As rider and steed went charging past ... Buford is dead!
— Philadelphia Inquirer, December 21, 1863

After the service, two of Buford's staff, Captains Keogh and Wadsworth, escorted his body to West Point, where he was buried alongside fellow Gettysburg hero Lieutenant Alonzo Cushing, who had died defending the "high ground" (Cemetery Ridge) that Buford had chosen. In 1865, a 25-foot obelisk style monument was erected over his grave, financed by members of his old division. The officers of his staff published a resolution that set forth the esteem in which he was held by those in his command:

... we, the staff officers of the late Major General John Buford, fully appreciating his merits as a gentleman, soldier, commander, and patriot, conceive his death to be an irreparable loss to the cavalry arm of the service. That we have been deprived of a friend and leader whose sole ambition was our success, and whose chief pleasure was in administering to the welfare, safety and happiness of the officers and men of his command.

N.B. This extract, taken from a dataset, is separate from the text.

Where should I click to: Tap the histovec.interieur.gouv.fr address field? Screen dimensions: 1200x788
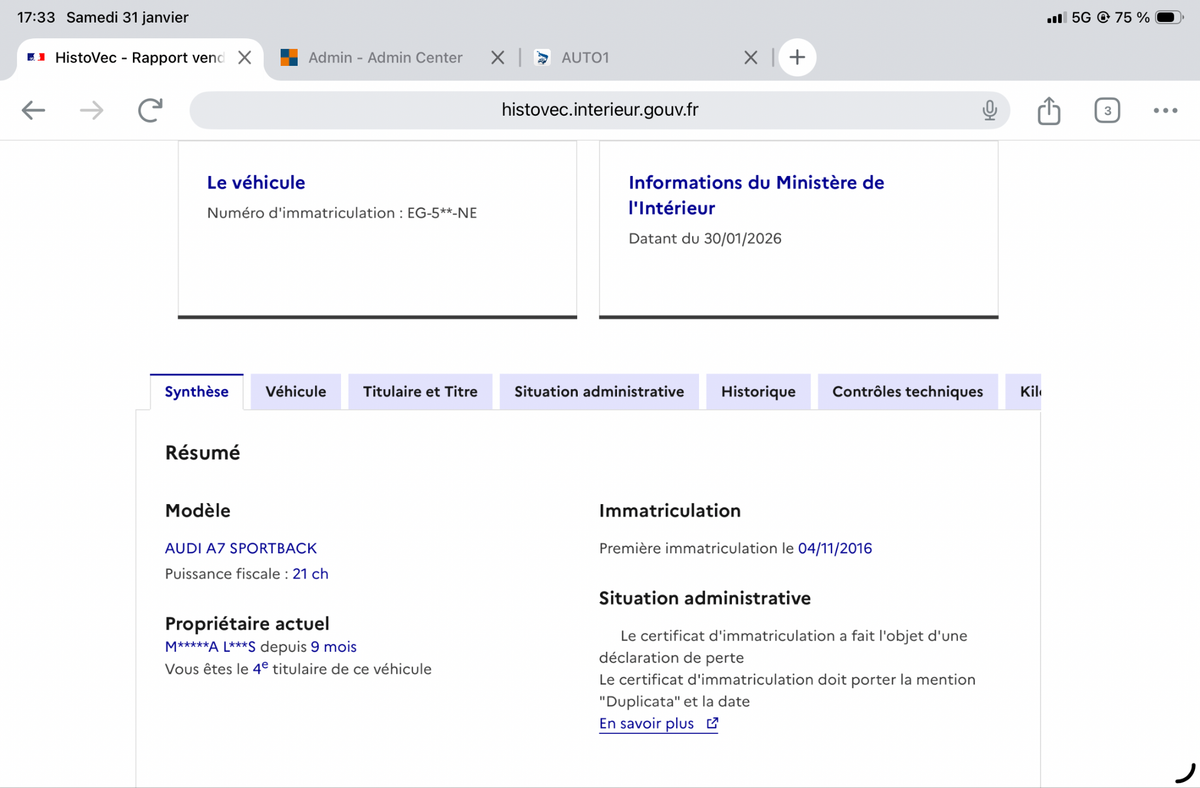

... That to his unwearied exertions in the many responsible positions which he has occupied, the service at large is indebted for much of its efficiency, and in his death the cavalry has lost firm friend and most ardent advocate. That we are called to mourn the loss of one who was ever to us as the kindest and tenderest father, and that our fondest desire and wish will ever be to perpetuate his memory and emulate his greatness."

In 1866, a military fort established on the Missouri-Yellowstone confluence in what is now North Dakota, was named Fort Buford after the general. The community of Buford, Wyoming, was renamed in the general's honor. The town, nearly uninhabited, was sold at auction for $900,000 on April 5, 2012, to an unnamed Vietnamese buyer by its owner, who had served in the U.S. military in 1968–1969.

In 1895, a bronze statue of Buford designed by artist James E. Kelly was dedicated on the Gettysburg Battlefield.

The M8 Armored Gun System, an American light tank canceled in 1996, is sometimes referred to as the "Buford" in his honor.

==In popular media==
Buford was portrayed by Sam Elliott in the 1993 film Gettysburg, based on Michael Shaara's novel The Killer Angels.